[Originally published on Inc., republished with permission of the author.]
I have written in the past about certain structural aspects of markets – especially concerning players who capitalize on the relative scarcity of prime assets or highly-desirable partners – which permits a limited number of those players with early access to, or control of, these kinds of assets to exercise an overwhelming competitive advantage in their marketplace and to withstand the attacks of even far larger and better-funded entrants for extended periods of time.
The base case for this market condition which most easily demonstrates the necessary pre-conditions (and the consequent impact on the players which get shut out) took place many years ago in the airline industry at the very beginning of the era of frequent flyer programs. I analogized the situation at that time to a highly-competitive game of musical chairs with cross-industry partners taking the place of the chairs. The winners got dates and the wallflowers got screwed.
In that case, American Airlines quickly and quietly linked its rewards program to regular purchases which their members made using their MasterCards. In the points acquisition frenzy of those early days, this new source of credits was immediately perceived and appreciated by the AA program members as an additional and painless way to accumulate incremental frequent flyer miles without doing anything different in their day-to-day activities. United promptly responded by entering into a deal with VISA and here’s where things got very interesting because American Express – probably the best and highest-value card marketer around at the time – found itself without an airline marketing partner and thus unable to respond with a comparable competitive offering.
Over the next several years, AMEX lost millions of cardholders and billions of dollars in terms of spend as even its most loyal cardholders shifted their expenditures to the cards that provided frequent flyer miles as an additional perk.
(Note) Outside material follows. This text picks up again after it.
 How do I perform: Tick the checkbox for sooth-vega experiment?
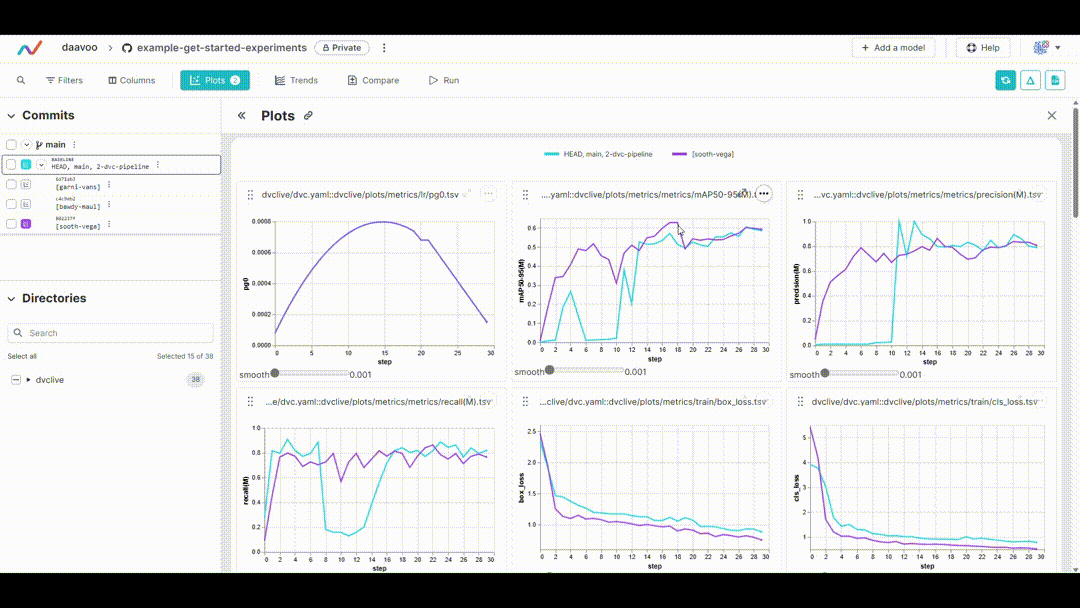point(11,224)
Turns out that not manyAMEX customers were interested in accumulating miles on Midway or Southwest airlines or getting travel credits on Greyhound bus trips. And, as a result, VISA’s growth exploded, and it blew by AMEX which topped out at about 1/3 of the number of VISA cardholders.
I call these arrangements “cross-industry blocking alliances” and we see similar kinds of behavior in the more physical world as well. In the early 2000’s, UPS bought the Mail Boxes, Etc. chain of some 3000 stores intending to turn them into UPS outlets. A couple of years later (probably having little choice at the time), FedEx acquired the Kinko’s chain of about 1200 stores and these days all we see is the FedEx name on these locations. Just recently, FedEx partnered with Walgreens to further extend their physical locations and depots and, of course, CVS buying Aetna is another version of the market extension strategy.
Interestingly enough, we also just saw a related, but more modest physical example in Chicago involving the same two airlines. American Airlines threatened to not renew its operating contracts at O’Hare Airport with the city’s airport authority becauseUnited Airlines had been assigned more new gates than American. Dedicated and assigned gates are a finite and relatively scarce asset at any airport and the more gates you control, the more flights you can offer, the more passengers you can serve, the timelier your departures, etc. So, this was a highly-sensitive competitive issue for American which was resolved fairly quickly by allocating a few more “shared” gates to American.
The basic rule of thumb is that, as soon as a marketplace becomes effectively oligopolistic (dominated by a few channel providers – either buyers or sellers), you can expect to see a growing number of these kinds of exclusionary deals and partnerships. The frightening thing today is how quickly the digital world is being locked up and dominated by a few players.
So, you might ask, what does this have to do with you? In a word, the domination of the digital gatekeepers is going to be far worse and more pervasive than what we’ve seen before and, as more and more digital marketplaces become oligopolistic, and more and more industries are dominated by one or two massive platforms, we can expect to see a world where you – as a digital seller/provider – will no longer control the front door to your own store. Amazon’s Marketplace is a fairly obvious example of this new approach. How much would any vendor have to spend to try to pull customers to their stand-alone e-commerce website when more than 2/3rds of all the high value product searches in the U.S. now originate at Amazon – and notably no longer at Google? And, even if you got the customer to your site, how realistic is it for you to try to manage the delivery back end of the transaction whenFulfillment by Amazon (FBA) can handle the whole thing (including inventory storage) for you automatically?
This new competitive environment isn’t about building B2B or B2C businesses, it’s all about P2P – platform to platform – and the platforms (basically the places the customers live their online lives these days) are getting fewer and fewer. Your job is to figure out how to get in and stay in the game. If you’re fast, desirable and in the right place, you might get to ride along with the big guys, BUT they will increasingly control the consumer experience (the “front door”) and you’ll be Door Number 2 at best. This shouldn’t come as new news – it’s a FAMGA world – and we just live in it these days.
So, this is your wake-up call. If you aren’t thinking about this issue and how you’ll play in this new environment where someone else controls the primary customer experience and owns the principal connection to the consumer, you’ll wake up one of these days when the music stops without a seat at the table or a business. If you aren’t developing open APIs and deep links and working to be sure that they are readily and easily accessible from within these other social and commercial environments, you are in for the rudest of awakenings and sometime soon to boot.